Minister of Health
- In office 30 November 2009 – 1 December 2010
- President: Gaston Tong Sang
- Succeeded by: Nicolas Bertholon
- In office 20 April 2008 – 12 February 2009
- In office 29 December 2006 – 13 September 2007
- Succeeded by: Charles Tetaria

Minister of Ecology
- In office 30 November 2009 – 1 December 2010
- President: Gaston Tong Sang
- Succeeded by: Nicolas Bertholon

Vice-President of French Polynesia
- In office 20 April 2008 – 12 February 2009
- President: Gaston Tong Sang

Member of the French Polynesian Assembly for Windward Isles 1
- In office 3 February 2017 – 6 May 2018

Personal details
- Party: A Tia Porinetia Tāpura Huiraʻatira

= Jules Ienfa =

French Polynesian politician

Jules Ienfa is a French Polynesian medical doctor, politician, and former Cabinet Minister, who served as Vice-President of French Polynesia and Minister of Health in the government of Gaston Tong Sang.

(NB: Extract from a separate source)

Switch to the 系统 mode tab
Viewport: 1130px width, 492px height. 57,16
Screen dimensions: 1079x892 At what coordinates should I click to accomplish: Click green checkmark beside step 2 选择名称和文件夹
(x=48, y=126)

Ienfa previously worked as head doctor of the child protection services. He worked as an adviser to health minister Michel Buillard, and then for Assembly President Justin Arapari. He returned to the health department, ultimately rising to the position of director, but was sacked by Oscar Temaru.

In December 2007, he was appointed to the cabinet of Gaston Tong Sang as Minister of Health and Solidarity. He lost the position when Tong Sang's government was replaced by that of Oscar Temaru, but was appointed as vice president and Minister of Health when Tong Sang regained power in April 2008. As Health Minister, he signed a deal with France to clean up Hao atoll, which had been used as a military base to support French nuclear testing. He again lost the role due to a change of government, but was reappointed as Minister of Health and Ecology in November 2009. He resigned for personal reasons in November 2010, and was replaced by Nicolas Bertholon. His wife, Maud Ienfa, died in February 2011.

He ran in the 2013 election as a candidate for A Tia Porinetia, but was not elected. In 2014 he ran unsuccessfully for Mayor of Papeete. He re-entered the Assembly in January 2017 as a replacement for Nicole Bouteau after she was appointed Minister of Tourism.